▸ **Brief**
Retype all of the material exactly, leaving no line out.

▸ **Data records**
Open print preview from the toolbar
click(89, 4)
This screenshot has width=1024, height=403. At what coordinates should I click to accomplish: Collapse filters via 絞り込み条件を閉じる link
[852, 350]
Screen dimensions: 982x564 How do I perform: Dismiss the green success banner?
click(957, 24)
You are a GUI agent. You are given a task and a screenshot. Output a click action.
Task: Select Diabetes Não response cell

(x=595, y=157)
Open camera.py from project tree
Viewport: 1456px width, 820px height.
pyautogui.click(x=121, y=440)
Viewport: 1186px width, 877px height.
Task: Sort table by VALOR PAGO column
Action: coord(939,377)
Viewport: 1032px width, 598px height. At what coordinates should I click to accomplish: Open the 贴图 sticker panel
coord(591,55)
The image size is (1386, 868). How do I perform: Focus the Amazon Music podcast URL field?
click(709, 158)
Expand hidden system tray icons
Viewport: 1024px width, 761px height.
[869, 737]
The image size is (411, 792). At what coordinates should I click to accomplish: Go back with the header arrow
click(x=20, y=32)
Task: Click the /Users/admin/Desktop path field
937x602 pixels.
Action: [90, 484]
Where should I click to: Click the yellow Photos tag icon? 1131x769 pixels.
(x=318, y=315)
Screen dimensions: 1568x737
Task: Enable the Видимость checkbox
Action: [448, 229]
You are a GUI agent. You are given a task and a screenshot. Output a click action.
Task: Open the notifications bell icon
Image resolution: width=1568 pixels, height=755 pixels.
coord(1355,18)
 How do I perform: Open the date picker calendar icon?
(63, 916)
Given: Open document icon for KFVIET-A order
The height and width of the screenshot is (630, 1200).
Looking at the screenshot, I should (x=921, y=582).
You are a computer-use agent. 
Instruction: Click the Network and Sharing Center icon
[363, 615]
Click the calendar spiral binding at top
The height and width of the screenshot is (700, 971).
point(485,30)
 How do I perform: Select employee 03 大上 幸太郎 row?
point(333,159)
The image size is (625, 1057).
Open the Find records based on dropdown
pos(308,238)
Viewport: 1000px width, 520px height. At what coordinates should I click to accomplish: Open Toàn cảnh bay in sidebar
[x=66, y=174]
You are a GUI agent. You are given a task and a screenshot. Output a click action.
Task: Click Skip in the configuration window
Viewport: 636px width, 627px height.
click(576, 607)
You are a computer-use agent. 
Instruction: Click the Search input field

▸ **Exercise result**
Open print preview from the toolbar
click(89, 4)
This screenshot has width=1024, height=403. At what coordinates should I click to accomplish: Collapse filters via 絞り込み条件を閉じる link
[852, 350]
Screen dimensions: 982x564 How do I perform: Dismiss the green success banner?
click(957, 24)
You are a GUI agent. You are given a task and a screenshot. Output a click action.
Task: Select Diabetes Não response cell

(x=595, y=157)
Open camera.py from project tree
Viewport: 1456px width, 820px height.
pyautogui.click(x=121, y=440)
Viewport: 1186px width, 877px height.
Task: Sort table by VALOR PAGO column
Action: coord(939,377)
Viewport: 1032px width, 598px height. At what coordinates should I click to accomplish: Open the 贴图 sticker panel
coord(591,55)
The image size is (1386, 868). How do I perform: Focus the Amazon Music podcast URL field?
click(709, 158)
Expand hidden system tray icons
Viewport: 1024px width, 761px height.
[869, 737]
The image size is (411, 792). At what coordinates should I click to accomplish: Go back with the header arrow
click(x=20, y=32)
Task: Click the /Users/admin/Desktop path field
937x602 pixels.
Action: [90, 484]
Where should I click to: Click the yellow Photos tag icon? 1131x769 pixels.
(x=318, y=315)
Screen dimensions: 1568x737
Task: Enable the Видимость checkbox
Action: [448, 229]
You are a GUI agent. You are given a task and a screenshot. Output a click action.
Task: Open the notifications bell icon
Image resolution: width=1568 pixels, height=755 pixels.
coord(1355,18)
 How do I perform: Open the date picker calendar icon?
(63, 916)
Given: Open document icon for KFVIET-A order
The height and width of the screenshot is (630, 1200).
Looking at the screenshot, I should (x=921, y=582).
You are a computer-use agent. 
Instruction: Click the Network and Sharing Center icon
[363, 615]
Click the calendar spiral binding at top
The height and width of the screenshot is (700, 971).
point(485,30)
 How do I perform: Select employee 03 大上 幸太郎 row?
point(333,159)
The image size is (625, 1057).
Open the Find records based on dropdown
pos(308,238)
Viewport: 1000px width, 520px height. At what coordinates should I click to accomplish: Open Toàn cảnh bay in sidebar
[x=66, y=174]
You are a GUI agent. You are given a task and a screenshot. Output a click action.
Task: Click Skip in the configuration window
Viewport: 636px width, 627px height.
click(576, 607)
You are a computer-use agent. 
Instruction: Click the Search input field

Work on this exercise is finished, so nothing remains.